Но только сам Йоханзер знает про свой главный талант – мистификатора, очень ценящийся в постмодернистской ситуации. Сразу вспоминается персонаж «Отчаяния» Набокова, умевший писать двадцатью пятью
Получив расчёт, безработный доктор филологии отправляется к родственникам в Швабию – волшебный живописный край, воспетый поздними романтиками «швабской школы». Там живут его дядя Рудольф, аутичный чудак «не от мира сего» и жена того, Марга, наоборот, вполне земная женщина, типичная немецкая бюргерша. О «типическом» можно говорить на протяжении четырёх пятых романа: Крауссер долго сохраняет иллюзию, что пишет реалистический роман, и только на последних ста страницах начинается всё ускоряющееся развоплощение реальности, которая безвозвратно тонет в психоделической фантасмагории. А пока что ритм повествования намеренно замедлен. Йоханзер неторопливо бродит по окрестностям, размышляет, грезит, наслаждается ландшафтом. Но вот интересная деталь: едва завидев вдалеке чудесный лес или гору, вызывающие бесконечную цепь романтических ассоциаций, он подавляет искушение приблизиться к ним. «Вершину горы надо иметь в голове» [21; 139], «пруд надо иметь в голове» [21; 140]. Это – гипостазированная романтическая позиция, характерная для «серапионовского художника»: созерцание объектов обусловлено способностью субъекта к чистому воображению. Был бы «терафим», необходимый для самопознания, которое у позднего Гофмана было равнозначно самосозиданию: «Что происходит со мной? – задаёт себе вопрос Йоханзер и сам же отвечает: «Я делаю себя» [21; 138].

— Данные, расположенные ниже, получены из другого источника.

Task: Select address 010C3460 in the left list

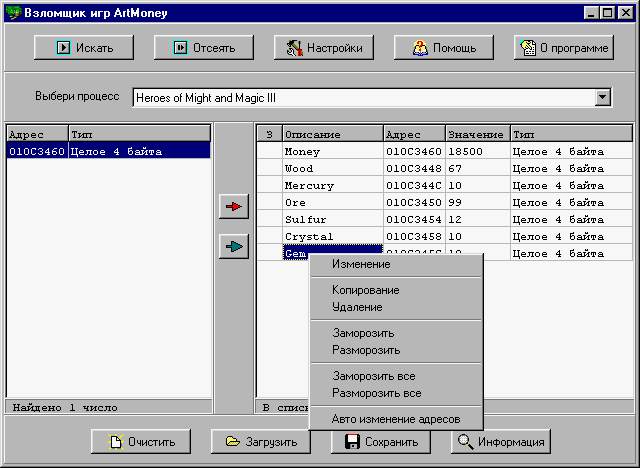Action: tap(37, 152)
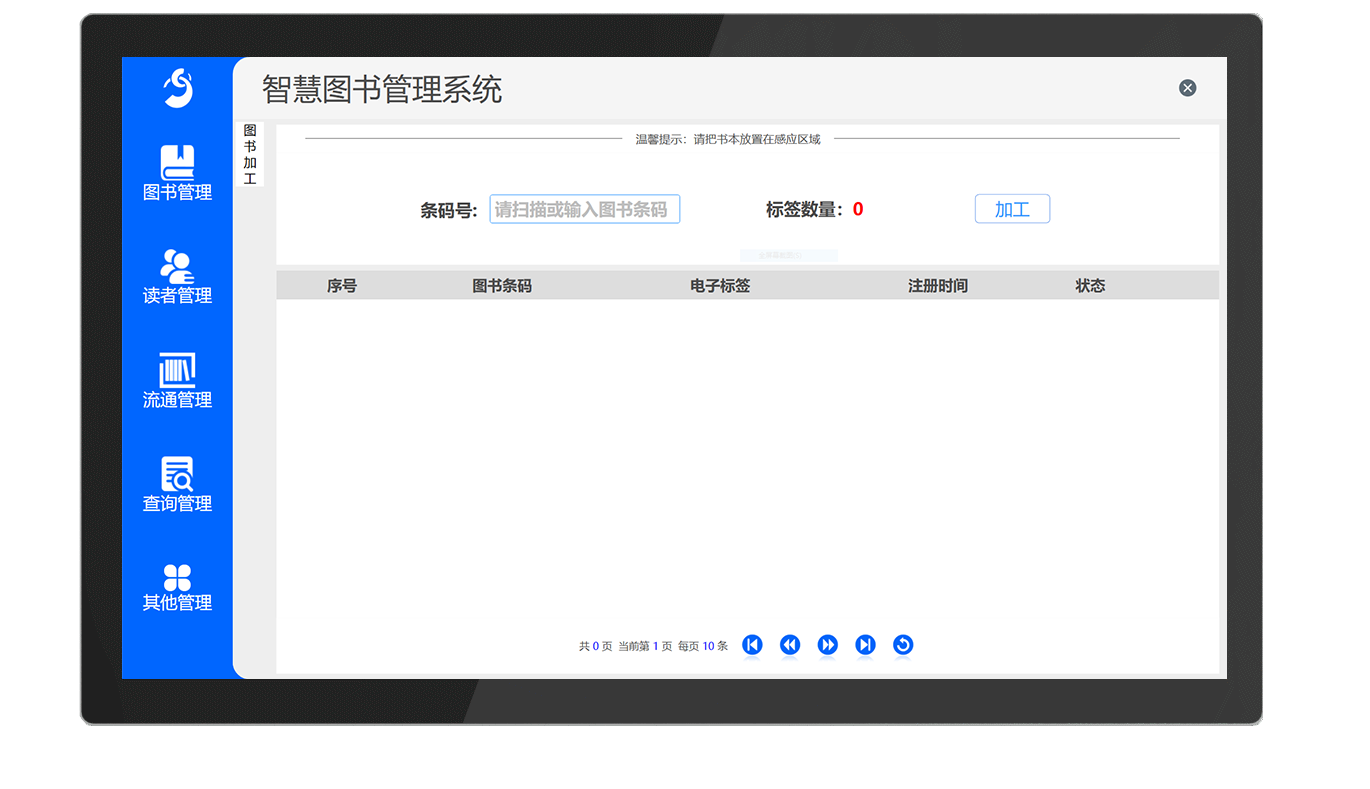Click the 条码号 barcode input field
The height and width of the screenshot is (789, 1370).
click(x=584, y=209)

Однажды на прогулке Йоханзер встречает странное существо – в деревне давно ходят слухи, что у болота поселился выживший из ума старик, которого все кличут Чудиком. Чудик утверждает, что содержит музей «трофеев бывших носителей достоинства» [21; 297], который впрочем, когда ни придёшь, всё время «закрыт». Йоханзер сразу чует в этой вариации «отшельника Серапиона» родственную душу, поваживается ходить к старику и слушать его бредовые речи, стараясь отыскать в них рациональное зерно, ведь «его сумасшествие не перешло в безумие» [21; 229]. В сущности, Чудик становится духовным наставником «энтузиаста» Йоханзера, он манит «ученика» призраком диковинного музея и намекает, что зрит его истинную суть. Пока неясно только, насколько учитель владеет «механикой», техникой создания терафимов. Скорее на эту роль вроде подходит дядя Рудольф, проводящий дни и ночи взаперти, колдуя над сломанными радиоприёмниками: Рудольф ищет способ с помощью современных средств связи установить контакт с умершими людьми.